Can you arrange every line of the records below as a numbered list, skipping blank lines and leaving the pictures out?

### Data supplied

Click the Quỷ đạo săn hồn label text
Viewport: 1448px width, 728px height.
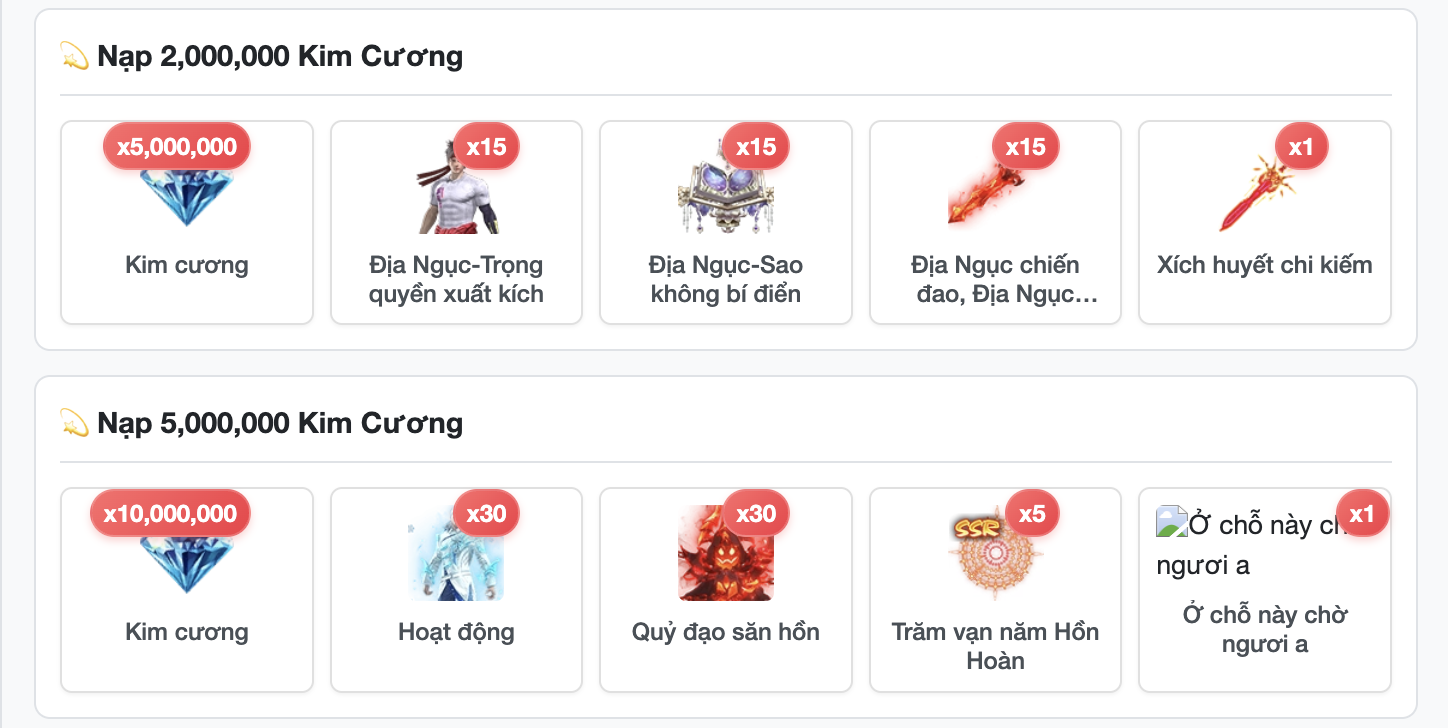[726, 632]
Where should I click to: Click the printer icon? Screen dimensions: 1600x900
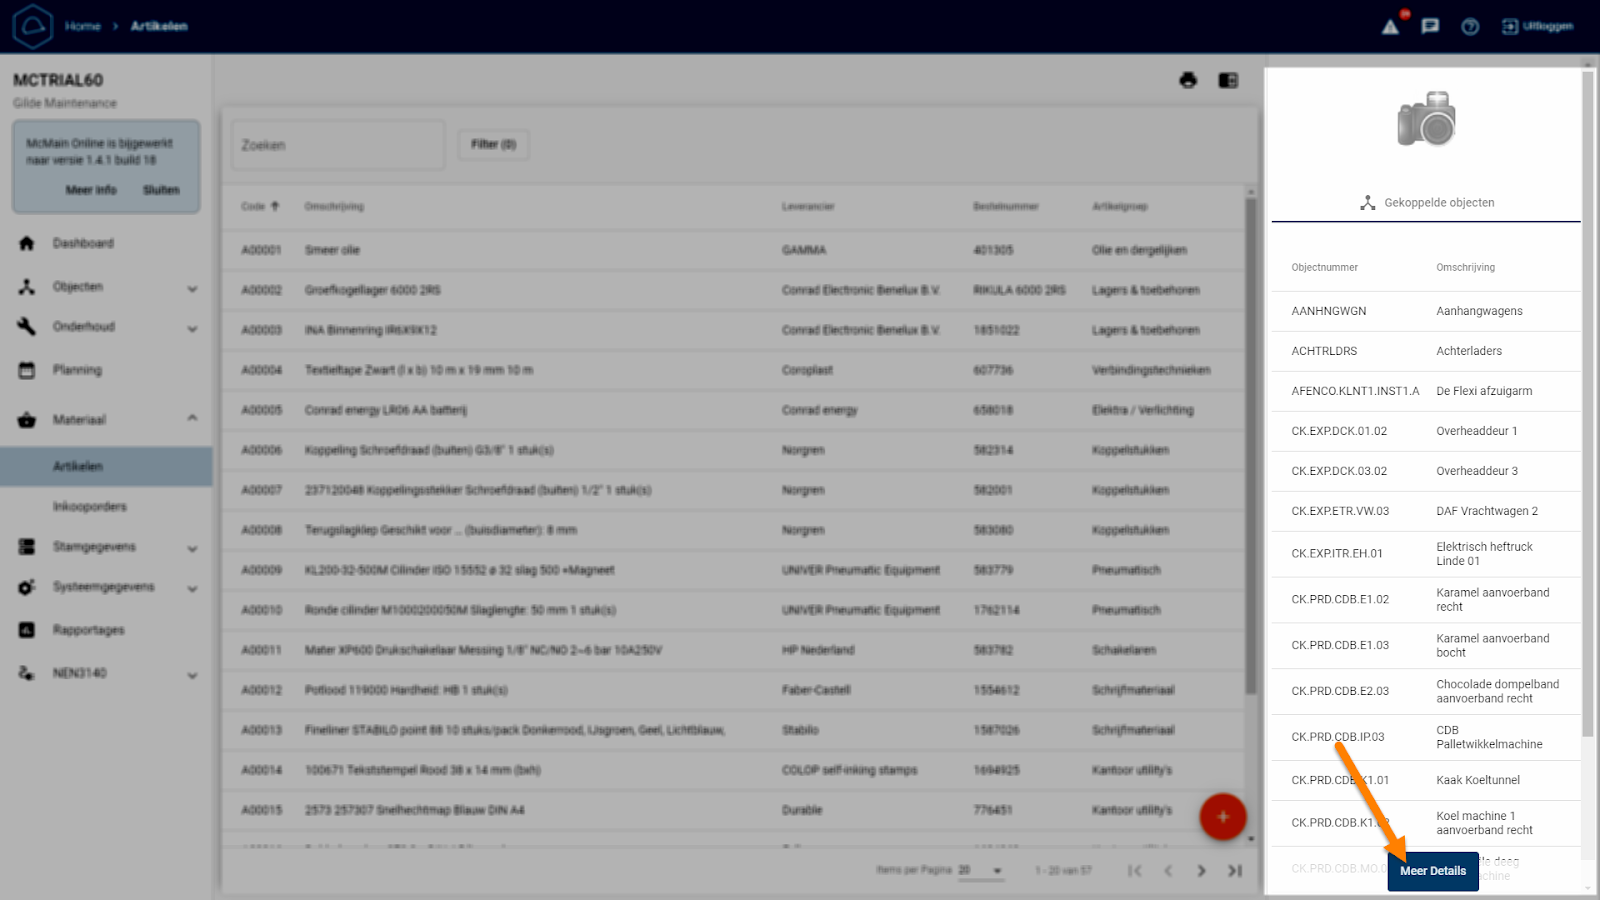tap(1188, 81)
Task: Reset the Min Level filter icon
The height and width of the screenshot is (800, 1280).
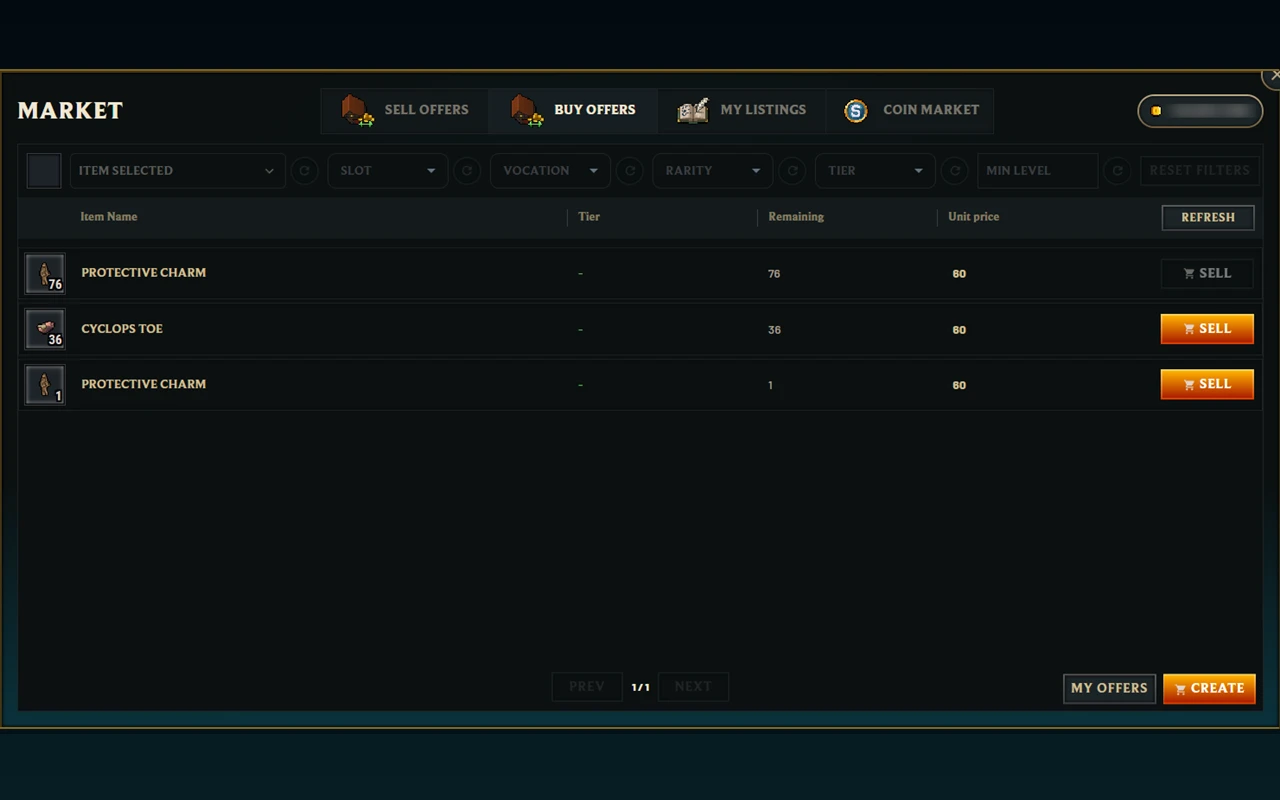Action: pos(1117,171)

######

Result below>
1. Click the Quỷ đạo săn hồn label text
2. Viewport: 1448px width, 728px height.
3. [726, 632]
4. Where should I click to: Click the printer icon? Screen dimensions: 1600x900
5. tap(1188, 81)
6. Task: Reset the Min Level filter icon
7. The height and width of the screenshot is (800, 1280).
8. Action: pos(1117,171)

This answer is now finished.